29.6.66. Ветер, и облака, и дальние грозы. Мне от бехтеревки дремлется. Жду сестру со шприцем. Вятскую розу. Вспоминаю Нижний Новгород. Из письма Милашевского, вчера полученного. Он ездил на пароходе «на встречу со своей молодостью» до Горького. Восхищается реставрацией Кремля. А я была неприятно поражена безвкусицей этой аккуратной реставрации. Может, со временем она запатинируется. На памятнике Минину он углядел — наверное, больше было времени, чем у нас: «Минину, гражданину г. Горького». О названии Н. Новгород никто и не вспомнил, забыли и название Похвалинский съезд, даже никто не знал. Студеная улица осталась. Прошел дождь. 2 часа. Свежие запахи.

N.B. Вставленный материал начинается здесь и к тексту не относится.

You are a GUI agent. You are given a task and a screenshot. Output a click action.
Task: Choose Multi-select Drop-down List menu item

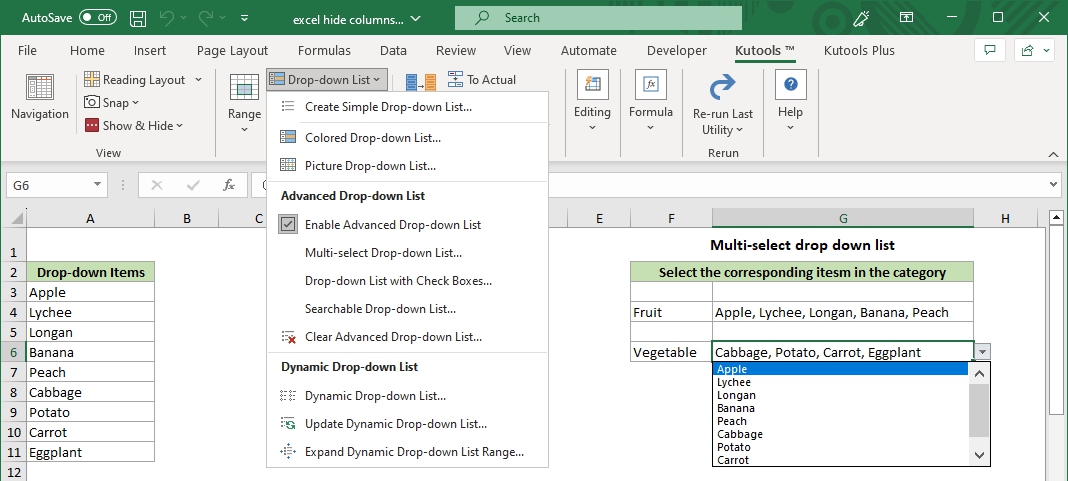[383, 253]
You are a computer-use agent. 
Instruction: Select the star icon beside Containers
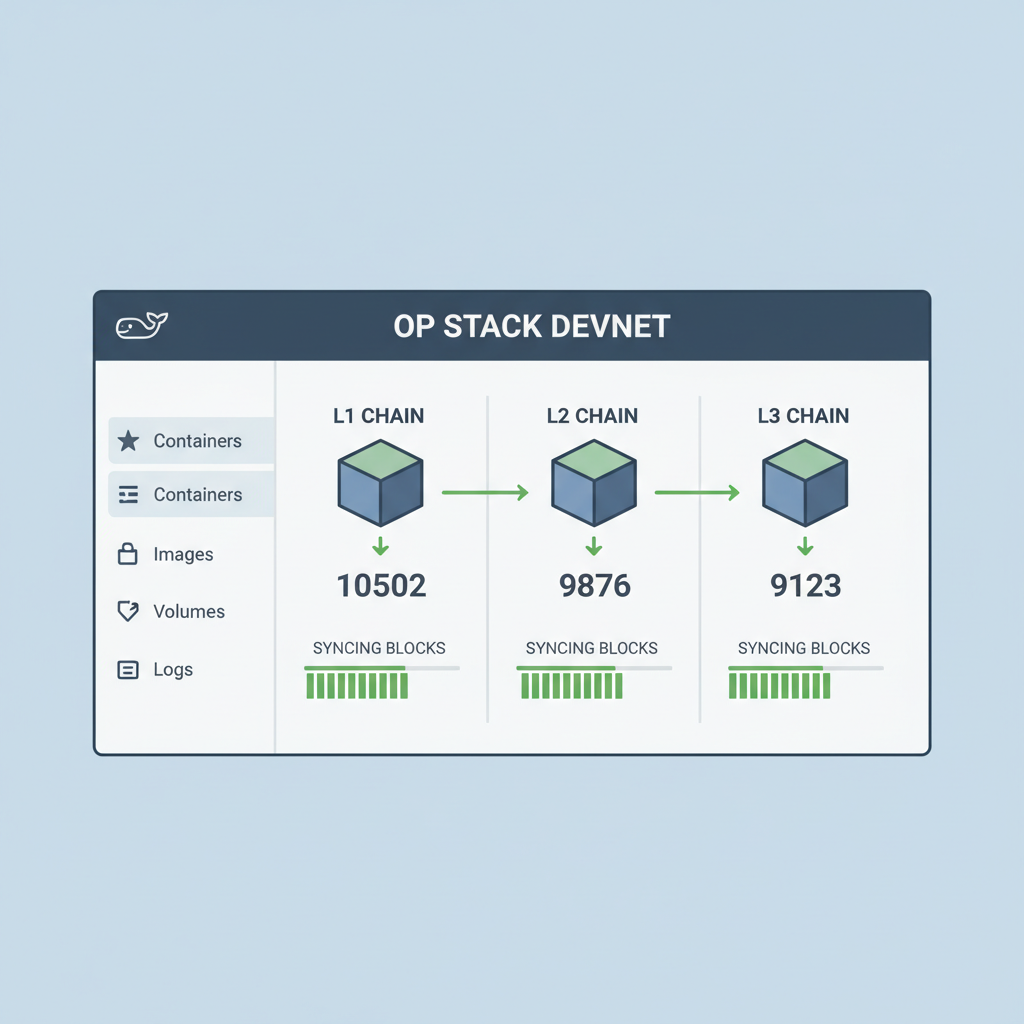pyautogui.click(x=129, y=440)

30.6.66. Сеянец. Темновато. Лежу и вспоминаю дачу на Мызе. Оранская Божья Матерь. В жару приходила пешком (7 верст) из Нижнего бабушка с узелком. Пока икона стояла на горе и служили молебен, она пила чай на кухонном столике вместе с дальними родственниками отца масляными полумонахами. Нам надевали белые пикейные платья с кружевными юбками и с пышными розовыми поясами ниже талии, Сергею синюю матроску с якорями на воротнике. За ручку бабушка вела нас посмотреть «до моста». На мосту давка, туда нельзя детям. Все ниточки-тропиночки полны народа. Бабы в башмаках с ушками, цветные кофты навыпуск. Кружевные шарфы белые и черные — это, наверное, уж городские. Узелки в руках. Конец этого праздника всегда плохой. Не успели вернуться домой, как запираются на засов калитки, ворота, двери, ставни на окнах. Сидим и ждем на своей «верхушке». Приходят громилы, кидают камни, лезут наверх. Мы дрожим с матерью, пока с «нижней» дачи (там конюшня и свой выезд) не придет дворник с оглоблей и их не изгонит. Посылая проклятья, они уходят в гору по глинистой дороге. Наша дача на полгоре, дорога между двумя зелеными буграми. На одном бугре дача Протопопова, на другом — Глазуновского, у которого две некрасивых рыжих девчонки Левка большая и Левка маленькая, погодки. Когда старшая Левка умирала от скарлатины, родилась младшая. Ее тоже назвали Алевтиной. Старшая не умерла, остались две Левки. Они к нам приходили играть. Но это дома богатые, переговаривались через дорогу с верхних балконов в трубу: «С добрым утром!», в праздник пускали фейерверки.